課題一覧:
1. 傾聴力についての本文に照らして、次の(a)〜(c)が本文の内容と合っているか、それぞれ「はい」か「いいえ」で答えてください。判断の根拠となる本文の語句をそのまま引用して添えること。
(a) コミュニケーションで重要なのは、相手の話を聞くことよりも自分が話すことだとされている。
(b) 人は自分の話を聞いてくれる人に好感を抱きやすいと述べられている。
(c) この記事では、傾聴のコツについても解説するとされている。
2. 傾聴力についての本文を、示されている最後の文の次から書き継いでください。

傾聴力とは?コミュニケーション上手になるために意識したい傾聴のコツ
公開日:2024年02⽉08⽇最終更新日:2024年03⽉05⽇
人とうまくコミュニケーションが取れない人の中には、いざ人と話そうとすると何を話せばよいかわからなくなってしまう人もいるでしょう。
しかし、コミュニケーションをするうえで重要なのは、自分が話すことよりも、相手の話を聞くことです。人は自分の話を聞いてくれる人に好感を抱きやすいので、傾聴スキルを身につけることで自然とコミュニケーション力が向上します。
この記事では、傾聴力がどのようなスキルか解説するとともに、コミュニケーション上手になるために意識したい傾聴のコツも解説します。
人と話すのが苦手な人は、ぜひ参考にしてみてください。
傾聴力とは?
「コミュニケーションは人の話を聞くことが大切」という話を聞いたことはありませんか?

参考データ:
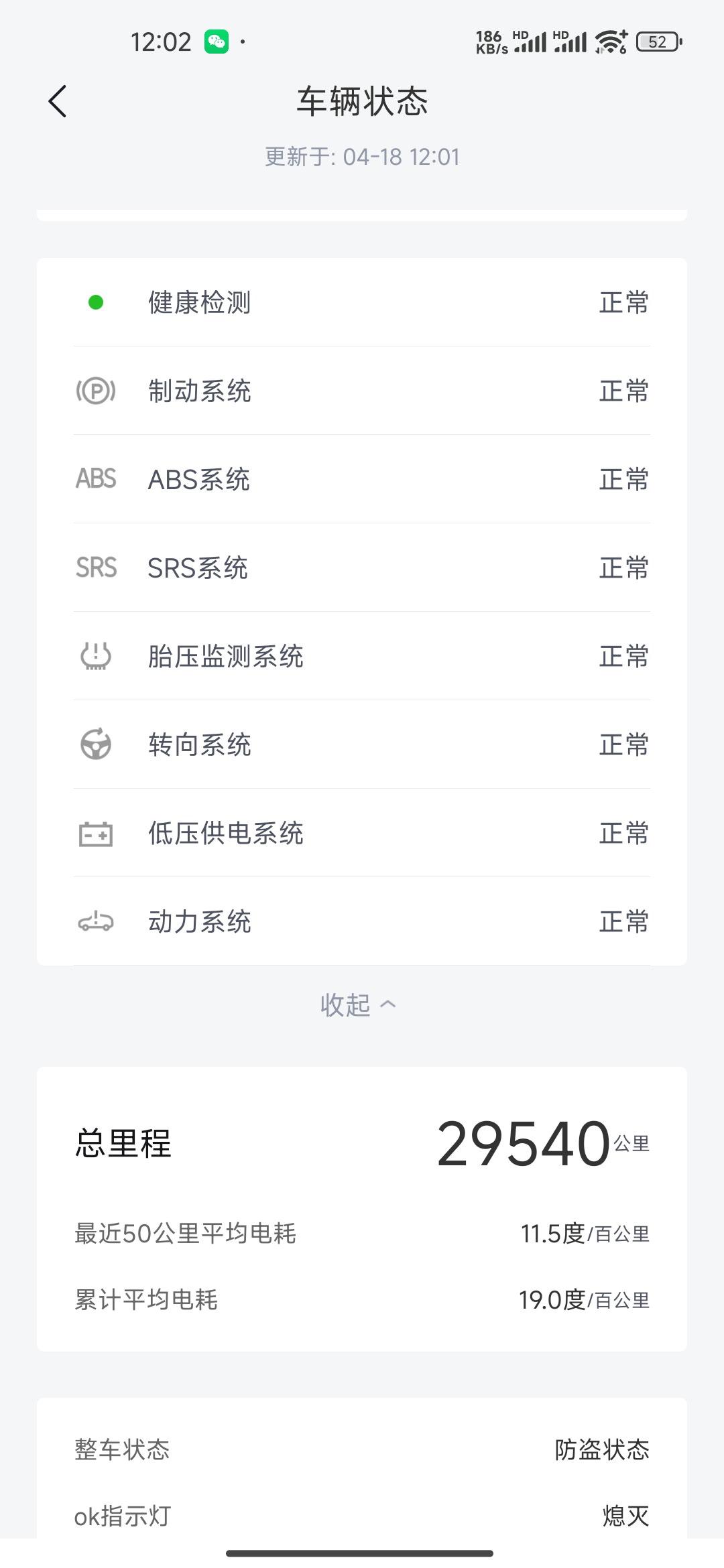Tap the ABS icon on the left
This screenshot has height=1568, width=724.
click(x=96, y=479)
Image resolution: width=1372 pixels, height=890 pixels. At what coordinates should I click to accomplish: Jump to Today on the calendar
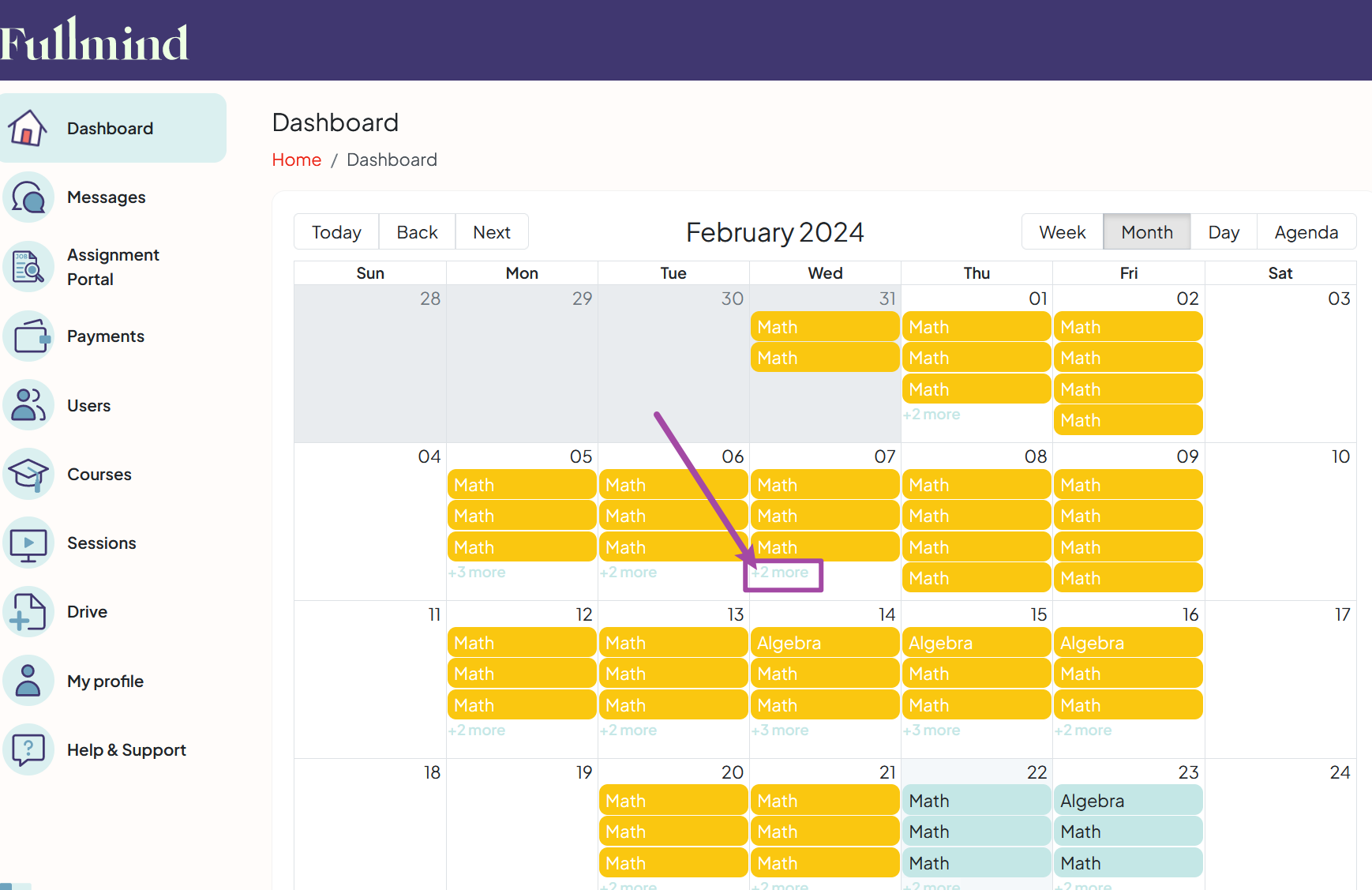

解答一覧:
1.
(a) いいえ。「コミュニケーションをするうえで重要なのは、自分が話すことよりも、相手の話を聞くことです」
(b) はい。「人は自分の話を聞いてくれる人に好感を抱きやすい」
(c) はい。「コミュニケーション上手になるために意識したい傾聴のコツも解説します」

2.
人の話を聞くときに役立つのが「傾聴(けいちょう)」というスキルです。傾聴のスキルを身につけ、傾聴力を高めることは円滑な人間関係を築くのに役立ちます。
まずは傾聴について知ることから始めましょう。
そもそも「傾聴」とは
傾聴とは、人の話をしっかり聞いて理解することをいいます。カウンセリングやコーチングなどの場面で用いられることが多いテクニックで、相手から話や感情を引き出す際に非常に有用です。
最近、企業では傾聴スキルを持った人材を積極的に採用する傾向にあります。というのも、傾聴スキルがある人材は協調性が高く、どのようなチームに入っても円滑な人間関係を築いて、プロジェクトを成功に導く素養があるためです。
ビジネスにおいて、傾聴スキルは身につけておいて損はないスキルといえるでしょう。
傾聴の3つの種類
傾聴といっても、大きく3つのタイプに分けられます。それぞれの特徴を踏まえて、シーンに応じて使い分けることが重要です。
受動的傾聴
受動的傾聴は、相手の話を聞いて、言いたいことを受け止める傾聴です。受動的傾聴では適度に相槌を打ちますが、話の内容をジャッジしたり、相手の言い分を否定したり、アドバイスを行なったりはしません。
積極的傾聴
積極的傾聴は、相槌に加えて質問や続きを促す言葉を投げかけ、相手の話を積極的に聞こうとする傾聴です。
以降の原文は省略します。